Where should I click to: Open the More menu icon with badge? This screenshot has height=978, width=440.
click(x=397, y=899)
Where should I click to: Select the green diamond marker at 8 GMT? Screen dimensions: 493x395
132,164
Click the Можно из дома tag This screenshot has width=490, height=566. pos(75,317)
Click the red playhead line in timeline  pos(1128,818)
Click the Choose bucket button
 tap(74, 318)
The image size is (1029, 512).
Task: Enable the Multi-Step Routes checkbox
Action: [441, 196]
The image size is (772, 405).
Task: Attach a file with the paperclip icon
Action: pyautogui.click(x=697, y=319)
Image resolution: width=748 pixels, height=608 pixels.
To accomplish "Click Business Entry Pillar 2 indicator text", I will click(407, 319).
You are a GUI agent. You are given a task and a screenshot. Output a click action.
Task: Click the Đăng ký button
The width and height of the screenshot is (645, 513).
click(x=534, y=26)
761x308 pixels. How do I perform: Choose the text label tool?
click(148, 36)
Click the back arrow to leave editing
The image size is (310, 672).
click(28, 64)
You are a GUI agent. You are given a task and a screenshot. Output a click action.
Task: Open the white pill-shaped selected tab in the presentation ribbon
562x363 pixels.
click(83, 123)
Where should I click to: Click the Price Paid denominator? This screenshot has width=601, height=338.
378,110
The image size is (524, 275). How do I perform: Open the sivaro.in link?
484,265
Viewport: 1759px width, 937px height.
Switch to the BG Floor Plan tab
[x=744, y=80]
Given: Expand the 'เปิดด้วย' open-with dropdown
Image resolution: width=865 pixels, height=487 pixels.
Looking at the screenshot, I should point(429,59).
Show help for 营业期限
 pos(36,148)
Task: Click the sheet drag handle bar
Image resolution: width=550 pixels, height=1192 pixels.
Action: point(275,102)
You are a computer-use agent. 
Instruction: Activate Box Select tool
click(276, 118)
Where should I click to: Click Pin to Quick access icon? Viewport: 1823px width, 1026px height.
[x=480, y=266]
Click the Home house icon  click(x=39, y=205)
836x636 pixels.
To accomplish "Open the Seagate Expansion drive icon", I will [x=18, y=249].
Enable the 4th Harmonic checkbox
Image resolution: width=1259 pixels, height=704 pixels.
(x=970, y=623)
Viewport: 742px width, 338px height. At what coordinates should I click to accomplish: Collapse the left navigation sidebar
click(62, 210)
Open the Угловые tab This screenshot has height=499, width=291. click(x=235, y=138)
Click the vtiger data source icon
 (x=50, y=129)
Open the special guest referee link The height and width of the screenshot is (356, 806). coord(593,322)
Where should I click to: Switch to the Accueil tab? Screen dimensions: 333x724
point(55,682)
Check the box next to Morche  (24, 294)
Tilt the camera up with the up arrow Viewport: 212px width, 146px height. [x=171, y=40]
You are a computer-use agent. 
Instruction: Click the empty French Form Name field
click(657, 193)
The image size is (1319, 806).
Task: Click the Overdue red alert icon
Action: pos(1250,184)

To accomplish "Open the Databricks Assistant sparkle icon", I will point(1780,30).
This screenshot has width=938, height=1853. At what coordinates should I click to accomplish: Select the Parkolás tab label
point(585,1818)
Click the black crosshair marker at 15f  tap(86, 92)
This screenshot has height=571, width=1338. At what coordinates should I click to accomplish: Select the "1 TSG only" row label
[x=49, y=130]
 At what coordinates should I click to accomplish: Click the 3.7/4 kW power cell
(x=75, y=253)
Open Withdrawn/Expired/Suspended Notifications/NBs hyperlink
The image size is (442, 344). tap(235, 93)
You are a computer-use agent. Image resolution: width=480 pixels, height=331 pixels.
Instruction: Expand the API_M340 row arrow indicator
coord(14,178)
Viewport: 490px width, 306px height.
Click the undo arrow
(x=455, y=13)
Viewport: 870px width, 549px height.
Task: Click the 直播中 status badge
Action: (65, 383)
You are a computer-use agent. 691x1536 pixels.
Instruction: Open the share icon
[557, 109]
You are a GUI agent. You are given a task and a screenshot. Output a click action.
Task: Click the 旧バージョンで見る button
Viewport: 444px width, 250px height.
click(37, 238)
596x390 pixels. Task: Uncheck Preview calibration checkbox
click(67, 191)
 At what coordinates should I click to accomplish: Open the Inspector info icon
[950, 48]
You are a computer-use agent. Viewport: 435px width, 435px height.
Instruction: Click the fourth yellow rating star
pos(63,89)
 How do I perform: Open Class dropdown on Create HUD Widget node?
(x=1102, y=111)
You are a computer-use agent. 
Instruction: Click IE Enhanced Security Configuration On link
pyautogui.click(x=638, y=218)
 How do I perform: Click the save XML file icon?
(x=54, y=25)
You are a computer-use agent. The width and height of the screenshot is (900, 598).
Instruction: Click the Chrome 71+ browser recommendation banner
....
▶ _WRITTEN INSTRUCTION_
Copy out every one of the entries above word for word, without changing anything.

▶ _OUTPUT OF THE EXERCISE_
Where should I click to: Open the More menu icon with badge? This screenshot has height=978, width=440.
click(x=397, y=899)
Where should I click to: Select the green diamond marker at 8 GMT? Screen dimensions: 493x395
132,164
Click the Можно из дома tag This screenshot has width=490, height=566. pos(75,317)
Click the red playhead line in timeline  pos(1128,818)
Click the Choose bucket button
 tap(74, 318)
The image size is (1029, 512).
Task: Enable the Multi-Step Routes checkbox
Action: [441, 196]
The image size is (772, 405).
Task: Attach a file with the paperclip icon
Action: pyautogui.click(x=697, y=319)
Image resolution: width=748 pixels, height=608 pixels.
To accomplish "Click Business Entry Pillar 2 indicator text", I will click(407, 319).
You are a GUI agent. You are given a task and a screenshot. Output a click action.
Task: Click the Đăng ký button
The width and height of the screenshot is (645, 513).
click(x=534, y=26)
761x308 pixels. How do I perform: Choose the text label tool?
click(148, 36)
Click the back arrow to leave editing
The image size is (310, 672).
click(28, 64)
You are a GUI agent. You are given a task and a screenshot. Output a click action.
Task: Open the white pill-shaped selected tab in the presentation ribbon
562x363 pixels.
click(83, 123)
Where should I click to: Click the Price Paid denominator? This screenshot has width=601, height=338.
378,110
The image size is (524, 275). How do I perform: Open the sivaro.in link?
484,265
Viewport: 1759px width, 937px height.
Switch to the BG Floor Plan tab
[x=744, y=80]
Given: Expand the 'เปิดด้วย' open-with dropdown
Image resolution: width=865 pixels, height=487 pixels.
Looking at the screenshot, I should point(429,59).
Show help for 营业期限
 pos(36,148)
Task: Click the sheet drag handle bar
Image resolution: width=550 pixels, height=1192 pixels.
Action: point(275,102)
You are a computer-use agent. 
Instruction: Activate Box Select tool
click(276, 118)
Where should I click to: Click Pin to Quick access icon? Viewport: 1823px width, 1026px height.
[x=480, y=266]
Click the Home house icon  click(x=39, y=205)
836x636 pixels.
To accomplish "Open the Seagate Expansion drive icon", I will [x=18, y=249].
Enable the 4th Harmonic checkbox
Image resolution: width=1259 pixels, height=704 pixels.
(x=970, y=623)
Viewport: 742px width, 338px height. At what coordinates should I click to accomplish: Collapse the left navigation sidebar
click(62, 210)
Open the Угловые tab This screenshot has height=499, width=291. click(x=235, y=138)
Click the vtiger data source icon
 (x=50, y=129)
Open the special guest referee link The height and width of the screenshot is (356, 806). coord(593,322)
Where should I click to: Switch to the Accueil tab? Screen dimensions: 333x724
point(55,682)
Check the box next to Morche  (24, 294)
Tilt the camera up with the up arrow Viewport: 212px width, 146px height. [x=171, y=40]
You are a computer-use agent. 
Instruction: Click the empty French Form Name field
click(657, 193)
The image size is (1319, 806).
Task: Click the Overdue red alert icon
Action: pos(1250,184)

To accomplish "Open the Databricks Assistant sparkle icon", I will point(1780,30).
This screenshot has width=938, height=1853. At what coordinates should I click to accomplish: Select the Parkolás tab label
point(585,1818)
Click the black crosshair marker at 15f  tap(86, 92)
This screenshot has height=571, width=1338. At what coordinates should I click to accomplish: Select the "1 TSG only" row label
[x=49, y=130]
 At what coordinates should I click to accomplish: Click the 3.7/4 kW power cell
(x=75, y=253)
Open Withdrawn/Expired/Suspended Notifications/NBs hyperlink
The image size is (442, 344). tap(235, 93)
You are a computer-use agent. Image resolution: width=480 pixels, height=331 pixels.
Instruction: Expand the API_M340 row arrow indicator
coord(14,178)
Viewport: 490px width, 306px height.
Click the undo arrow
(x=455, y=13)
Viewport: 870px width, 549px height.
Task: Click the 直播中 status badge
Action: (65, 383)
You are a computer-use agent. 691x1536 pixels.
Instruction: Open the share icon
[557, 109]
You are a GUI agent. You are given a task and a screenshot. Output a click action.
Task: Click the 旧バージョンで見る button
Viewport: 444px width, 250px height.
click(37, 238)
596x390 pixels. Task: Uncheck Preview calibration checkbox
click(67, 191)
 At what coordinates should I click to accomplish: Open the Inspector info icon
[950, 48]
You are a computer-use agent. Viewport: 435px width, 435px height.
Instruction: Click the fourth yellow rating star
pos(63,89)
 How do I perform: Open Class dropdown on Create HUD Widget node?
(x=1102, y=111)
You are a computer-use agent. 
Instruction: Click IE Enhanced Security Configuration On link
pyautogui.click(x=638, y=218)
 How do I perform: Click the save XML file icon?
(x=54, y=25)
You are a computer-use agent. The width and height of the screenshot is (900, 598).
Instruction: Click the Chrome 71+ browser recommendation banner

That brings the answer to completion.